Stored records
[Start of section]

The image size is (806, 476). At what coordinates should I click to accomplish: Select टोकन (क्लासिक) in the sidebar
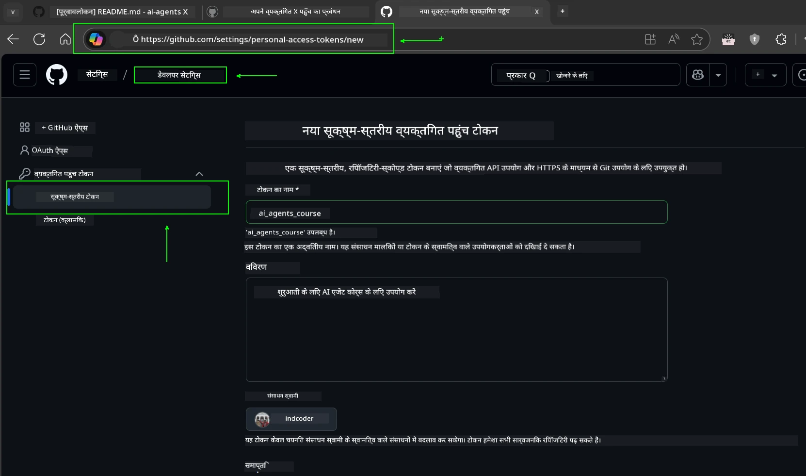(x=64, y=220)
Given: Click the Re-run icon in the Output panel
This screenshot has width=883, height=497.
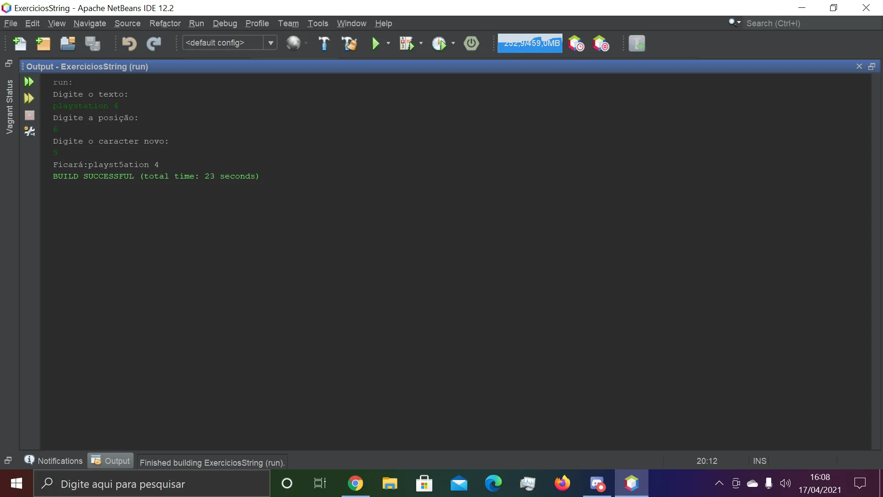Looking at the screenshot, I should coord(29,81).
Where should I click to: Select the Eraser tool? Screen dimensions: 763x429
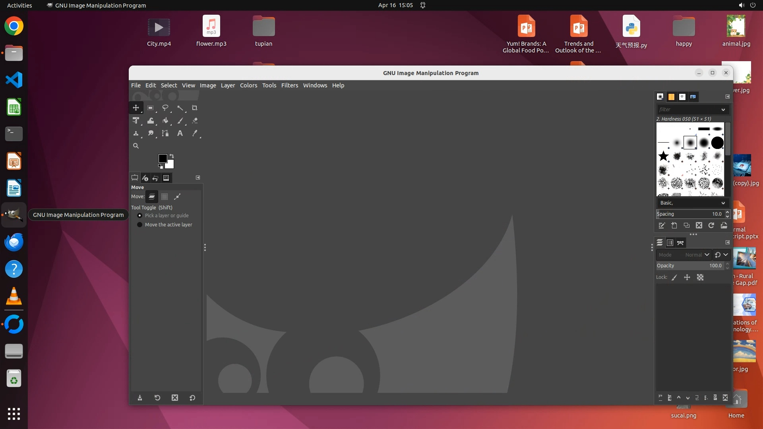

[End of section]

Transcribe the data exactly and leave no picture in the copy.

Answer
The image size is (806, 476). At what coordinates should I click to accomplish: Select टोकन (क्लासिक) in the sidebar
(x=64, y=220)
Given: Click the Re-run icon in the Output panel
This screenshot has width=883, height=497.
Looking at the screenshot, I should coord(29,81).
Where should I click to: Select the Eraser tool? Screen dimensions: 763x429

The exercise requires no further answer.